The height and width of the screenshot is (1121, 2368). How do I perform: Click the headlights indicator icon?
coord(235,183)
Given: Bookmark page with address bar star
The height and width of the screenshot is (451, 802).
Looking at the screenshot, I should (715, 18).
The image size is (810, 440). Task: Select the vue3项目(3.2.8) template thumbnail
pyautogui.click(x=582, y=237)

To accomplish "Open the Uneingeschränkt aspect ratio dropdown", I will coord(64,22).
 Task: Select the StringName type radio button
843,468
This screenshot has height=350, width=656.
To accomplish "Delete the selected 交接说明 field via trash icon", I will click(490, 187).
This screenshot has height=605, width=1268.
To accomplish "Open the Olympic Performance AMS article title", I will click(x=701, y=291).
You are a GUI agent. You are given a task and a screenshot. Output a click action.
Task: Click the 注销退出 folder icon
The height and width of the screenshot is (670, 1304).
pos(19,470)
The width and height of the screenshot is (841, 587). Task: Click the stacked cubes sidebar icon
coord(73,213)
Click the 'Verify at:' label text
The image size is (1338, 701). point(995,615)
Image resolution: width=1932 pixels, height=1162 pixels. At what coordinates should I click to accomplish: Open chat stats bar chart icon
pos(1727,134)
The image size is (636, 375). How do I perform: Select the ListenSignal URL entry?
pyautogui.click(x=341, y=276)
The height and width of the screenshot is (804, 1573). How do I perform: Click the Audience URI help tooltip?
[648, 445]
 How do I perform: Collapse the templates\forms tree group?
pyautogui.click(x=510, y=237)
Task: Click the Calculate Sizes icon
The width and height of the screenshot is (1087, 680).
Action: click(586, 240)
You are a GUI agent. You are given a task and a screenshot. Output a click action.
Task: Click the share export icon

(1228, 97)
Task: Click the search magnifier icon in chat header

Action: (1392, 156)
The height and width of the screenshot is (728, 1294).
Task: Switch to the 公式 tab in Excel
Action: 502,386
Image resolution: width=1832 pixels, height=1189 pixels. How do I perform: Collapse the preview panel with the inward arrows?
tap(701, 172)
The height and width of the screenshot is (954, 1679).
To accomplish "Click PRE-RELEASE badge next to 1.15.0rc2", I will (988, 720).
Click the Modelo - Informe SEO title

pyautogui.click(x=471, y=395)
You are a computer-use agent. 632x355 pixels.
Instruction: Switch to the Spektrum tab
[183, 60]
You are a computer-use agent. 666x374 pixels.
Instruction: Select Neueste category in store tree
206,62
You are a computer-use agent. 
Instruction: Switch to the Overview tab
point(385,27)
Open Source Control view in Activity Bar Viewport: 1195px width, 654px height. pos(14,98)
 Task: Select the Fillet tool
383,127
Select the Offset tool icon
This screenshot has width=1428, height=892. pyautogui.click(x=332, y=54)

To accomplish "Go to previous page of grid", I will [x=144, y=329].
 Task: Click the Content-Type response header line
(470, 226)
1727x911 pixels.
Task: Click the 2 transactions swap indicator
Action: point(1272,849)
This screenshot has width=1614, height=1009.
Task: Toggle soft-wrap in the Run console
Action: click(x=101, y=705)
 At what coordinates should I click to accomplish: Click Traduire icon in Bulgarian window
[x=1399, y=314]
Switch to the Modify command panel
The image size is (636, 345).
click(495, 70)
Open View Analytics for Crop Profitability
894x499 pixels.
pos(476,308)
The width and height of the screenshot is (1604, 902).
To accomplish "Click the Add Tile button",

* * * * * * *

DIRECTIONS ▸ Taking the entries above, write out exactly each line from the one holding "The image size is (810, 440)." to the one holding "This screenshot has height=350, width=656.", both included, and stop there.

RESPONSE ▸
The image size is (810, 440). Task: Select the vue3项目(3.2.8) template thumbnail
pyautogui.click(x=582, y=237)

To accomplish "Open the Uneingeschränkt aspect ratio dropdown", I will coord(64,22).
 Task: Select the StringName type radio button
843,468
This screenshot has height=350, width=656.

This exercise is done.